Regarding Entergy's offer of $10 million to southwest Michigan as economic development seed money, that is only two to three weeks' worth of net profits at Palisades, which has now operated for nearly a half-century, a decade of that under Entergy's ownership. Can't the multi-billion dollar corporation do better than that? After all, Entergy's CEO, Leo Denault, has made more than twice that himself in annual remuneration, as did his predecessor, J. Wayne Leonard.
Also, area ratepayers will see this as a welcome relief on their electric bills. As Tim Judson of Nuclear Information and Resource Service stated earlier this year, the Entergy Palisades-Consumers Energy Power Purchase Agreement (PPA) is the highest he has ever seen.
This has represented a gouging of ratepayers, and should never have been approved by the Michigan Public Service Commission (MPSC) in the first place.
 
Another thing MPSC should never have approved was the raid on the Palisades decommissioning fund, to the tune of $300+ million.

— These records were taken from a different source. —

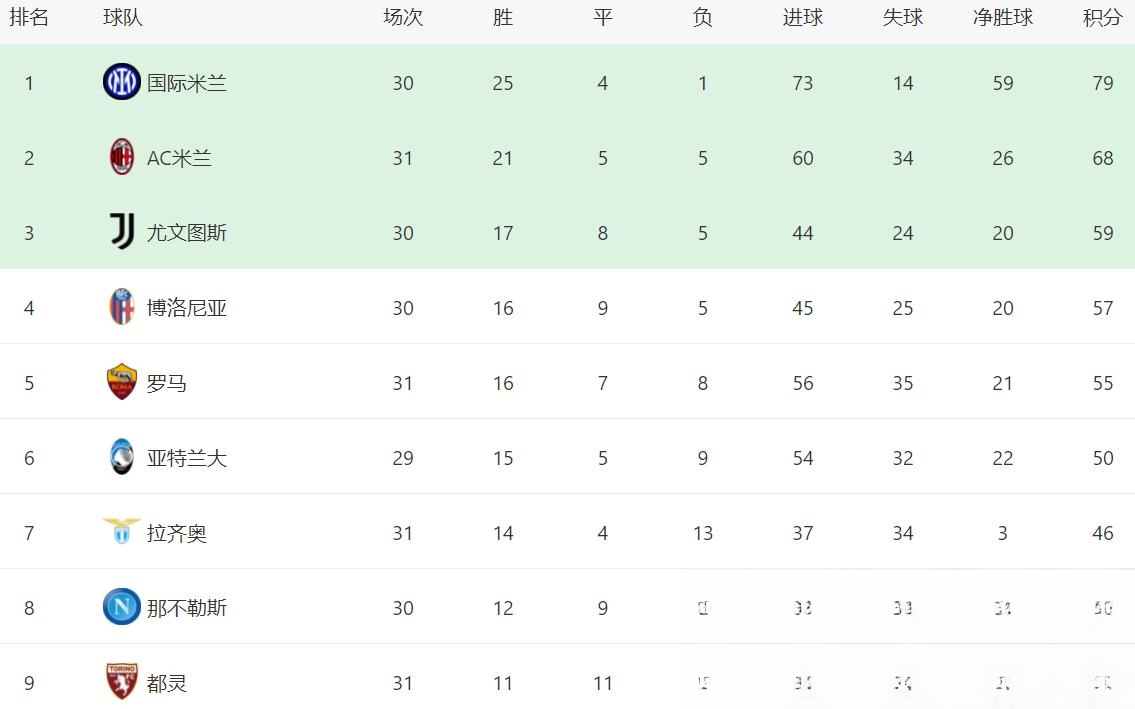Select the Lazio eagle emblem
The image size is (1135, 709).
coord(122,531)
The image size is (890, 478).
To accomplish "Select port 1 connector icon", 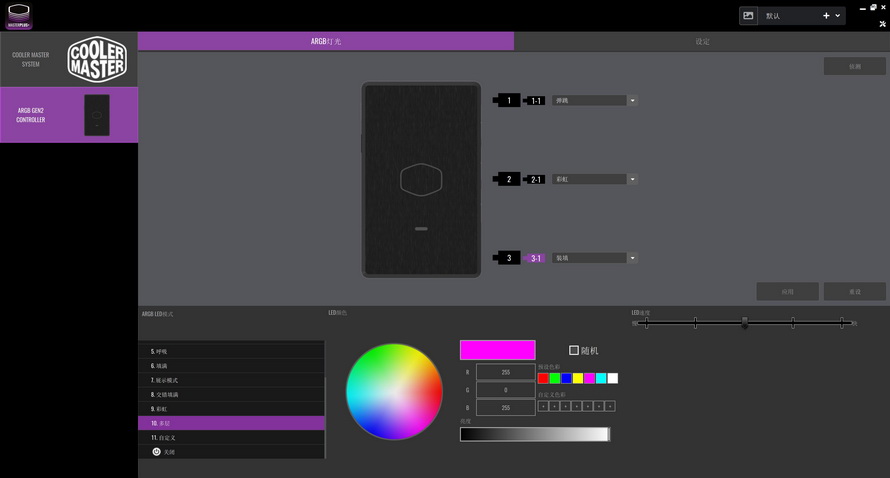I will pyautogui.click(x=508, y=101).
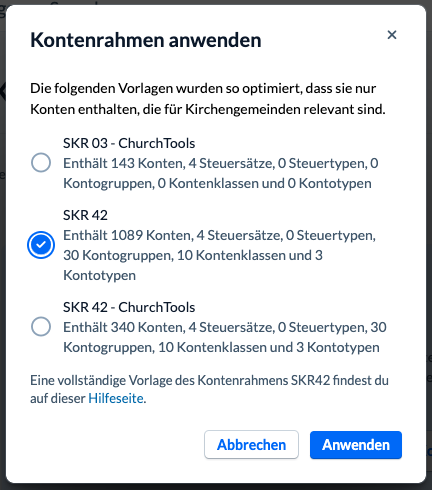
Task: Open the Hilfeseite link
Action: tap(116, 398)
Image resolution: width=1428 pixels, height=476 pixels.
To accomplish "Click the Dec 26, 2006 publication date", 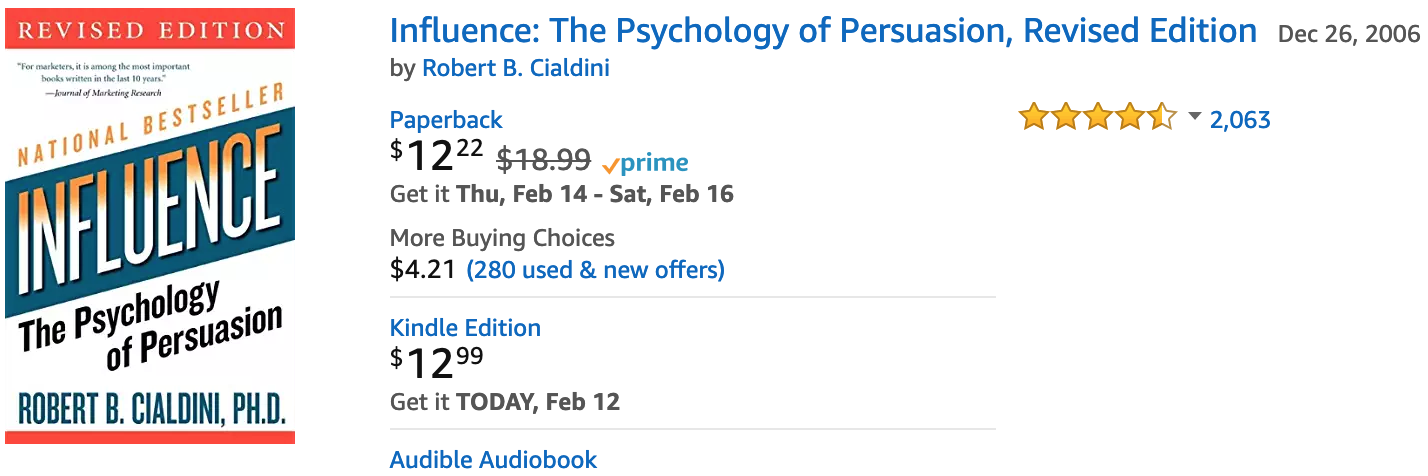I will coord(1349,34).
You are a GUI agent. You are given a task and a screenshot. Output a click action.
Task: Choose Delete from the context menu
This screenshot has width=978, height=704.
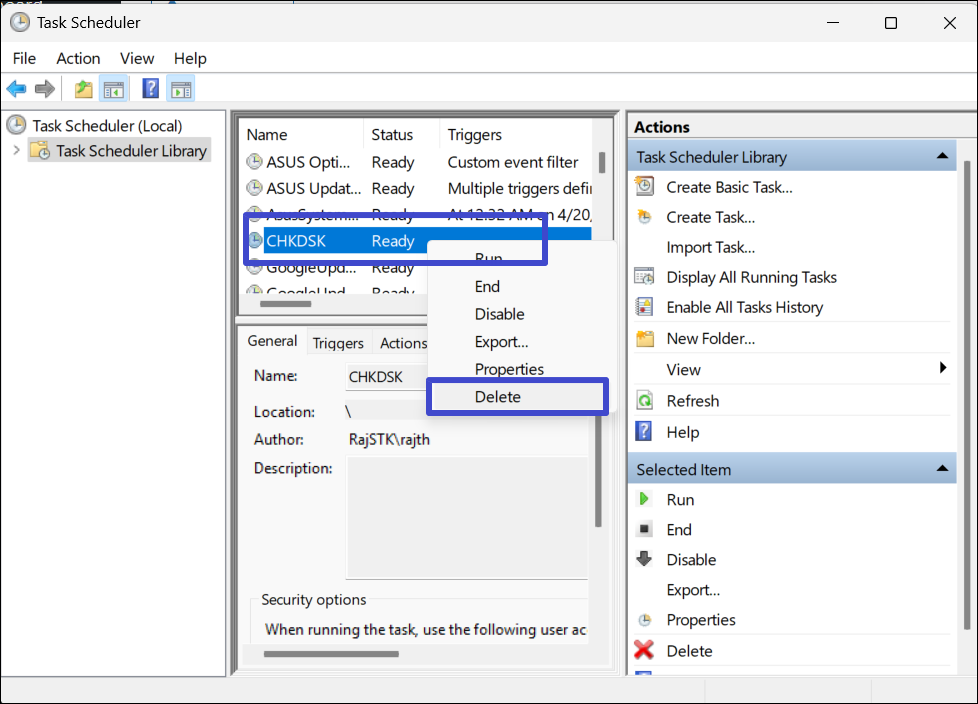pyautogui.click(x=498, y=397)
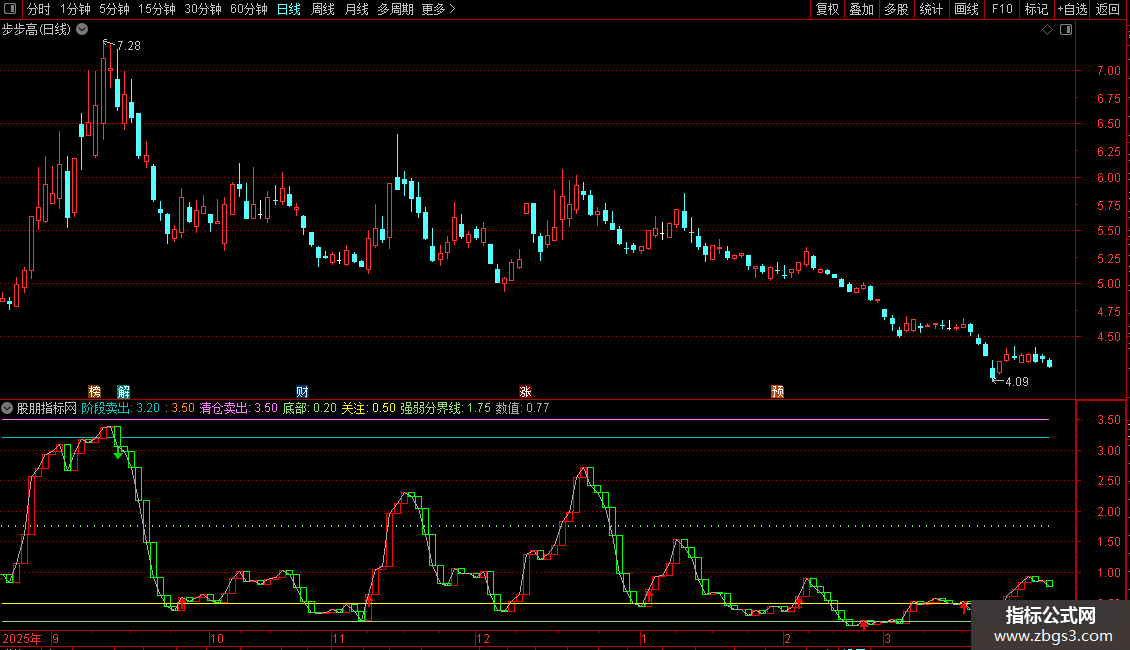Expand the 更多 periods menu
The height and width of the screenshot is (650, 1130).
[438, 9]
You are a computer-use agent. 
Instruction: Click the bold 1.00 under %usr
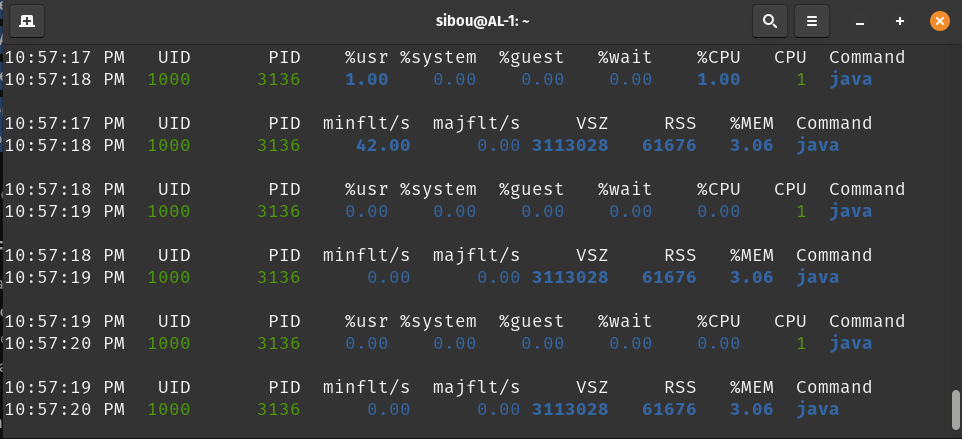pyautogui.click(x=366, y=79)
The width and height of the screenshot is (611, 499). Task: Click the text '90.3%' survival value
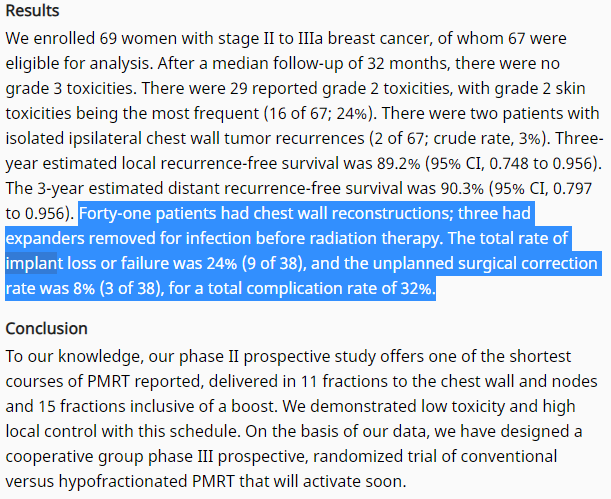pos(462,188)

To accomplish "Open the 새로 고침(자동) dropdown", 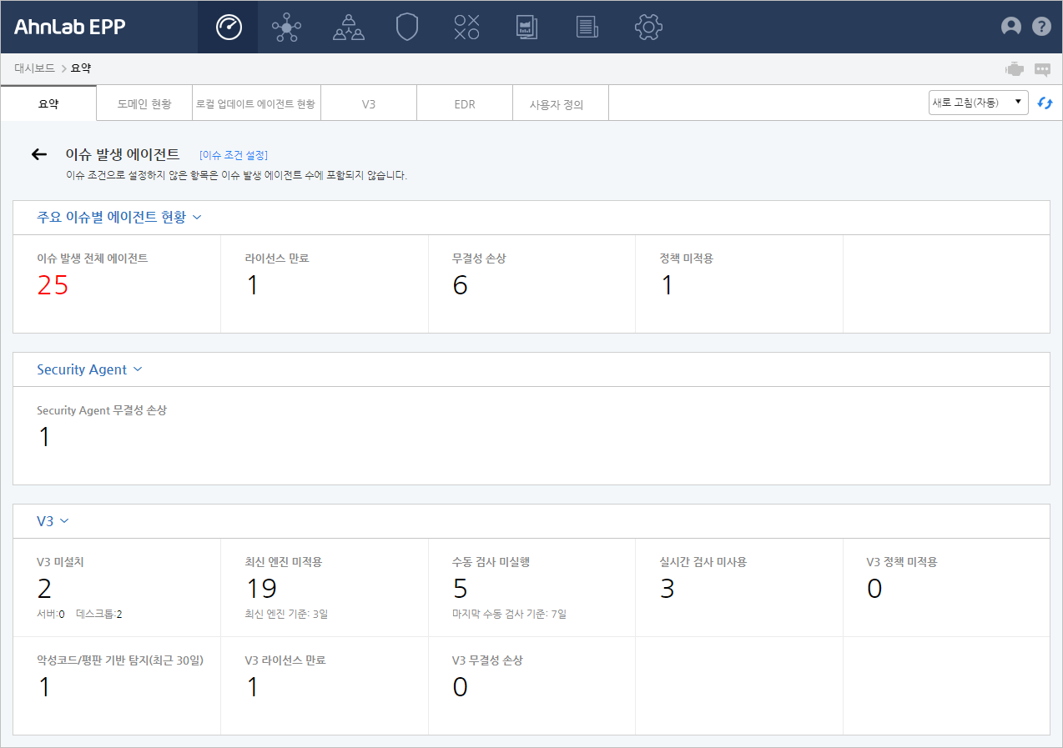I will (978, 102).
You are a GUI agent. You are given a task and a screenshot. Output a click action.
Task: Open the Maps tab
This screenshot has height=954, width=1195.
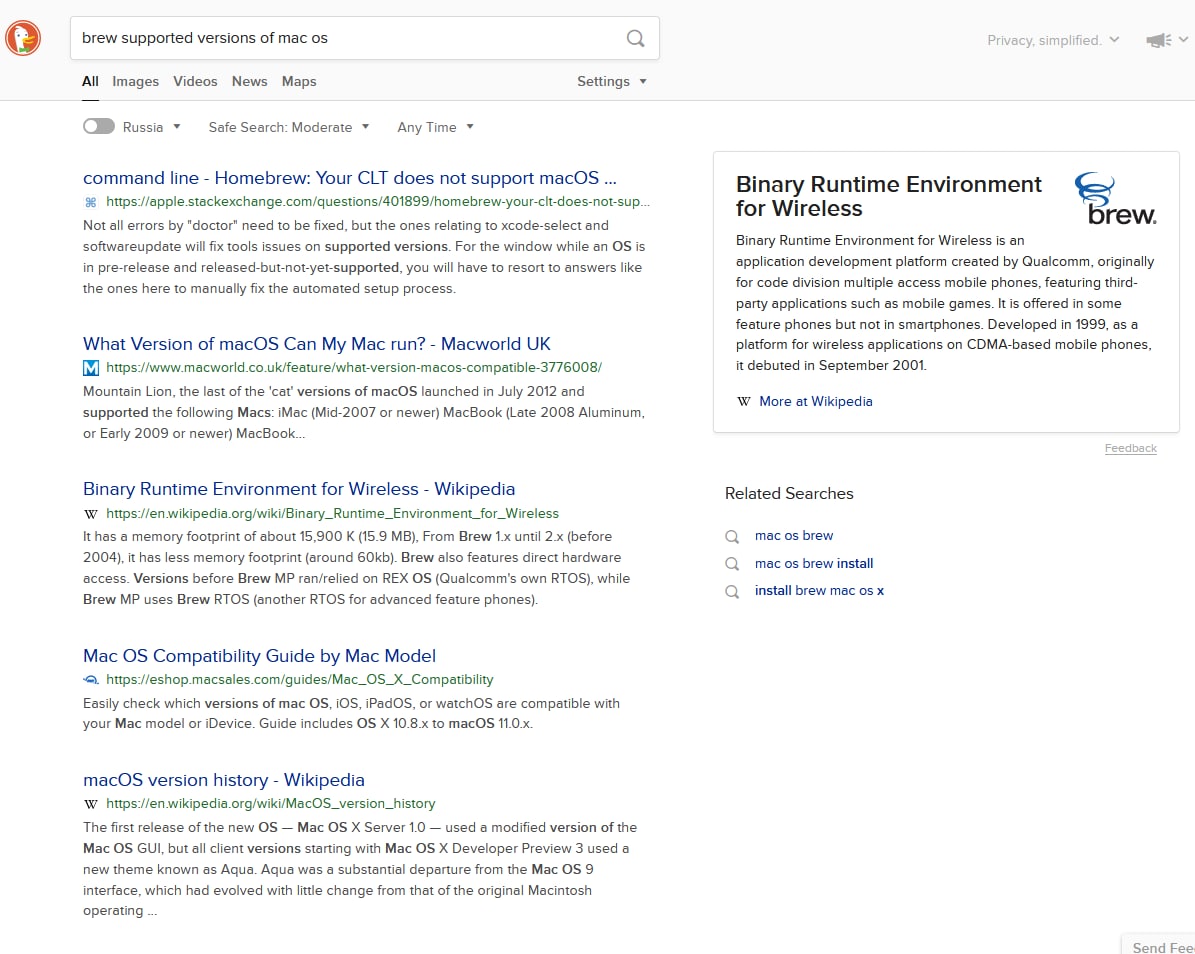pyautogui.click(x=299, y=81)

Now there is talk of returning some of that money to the decommissioning fund. We will have to watchdog Entergy at every turn during decommissioning, to make sure that workers and the public are protected, and that the badly contaminated site is completely cleaned up, including radioactively contaminated groundwater, soil, and Lake Michigan sediments.
And of course, we'll have to watchdog the high-level radioactive waste for the next million years. We have long called for Palisades' catastrophically vulnerable storage pool to be emptied, and the irradiated nuclear fuel transferred to Hardened On-Site Storage. But the dry casks used at Palisades since 1993 are of poor quality design and manufacture themselves. Some are even defective. And both dry cask storage pads at Palisades are in violation of Nuclear Regulatory Commission (NRC) earthquake safety regulations, putting Lake Michigan at dire risk. But these poor quality casks are vulnerable to leakage over time, as well, simply due to corrosion and erosion. We will have to stay vigilant, and continue to call for HOSS, as close to the point of generation as possible, as safely as possible. Over 200 environmental groups from all 50 states, including numerous groups in Michigan, have called for this for the past 15 years now.
Importantly, the storage pool at Palisades must be maintained, albeit emptied of waste, even after decommissioning. This is so that in an emergency, if a dry cask has to be emptied, and its highly radioactive irradiated nuclear fuel transferred to a new dry cask, there is a place and way to do this. Once the pool is dismantled, we would be painted into a corner in this regard.
Last but not least, Palisades' closure, and the current dangers associated with its high-level radioactive waste storage pool and dry casks, should not be twisted into a call for export of the irradiated fuel in a rushed, unwise manner. We join with groups nationwide in continuing to oppose the proposed dump-site at Yucca Mountain, Nevada, on Western Shoshone Indian land, a scheme U.S. Rep. Fred Upton (R-St. Joe) has long championed in Congress. We also continue to oppose centralized interim storage, more accurately described as de facto permanent parking lot dumps. These too are most often targeted at low income, people of color communities, an environmental injustice, radioactive racism. Whether so-called interim storage, permanent disposal, and the risky shipments that would be required to move the wastes, decisions must be based on top notch scientific suitability, environmental justice, and free, fully informed consent-based principles. No current proposals meet such tests."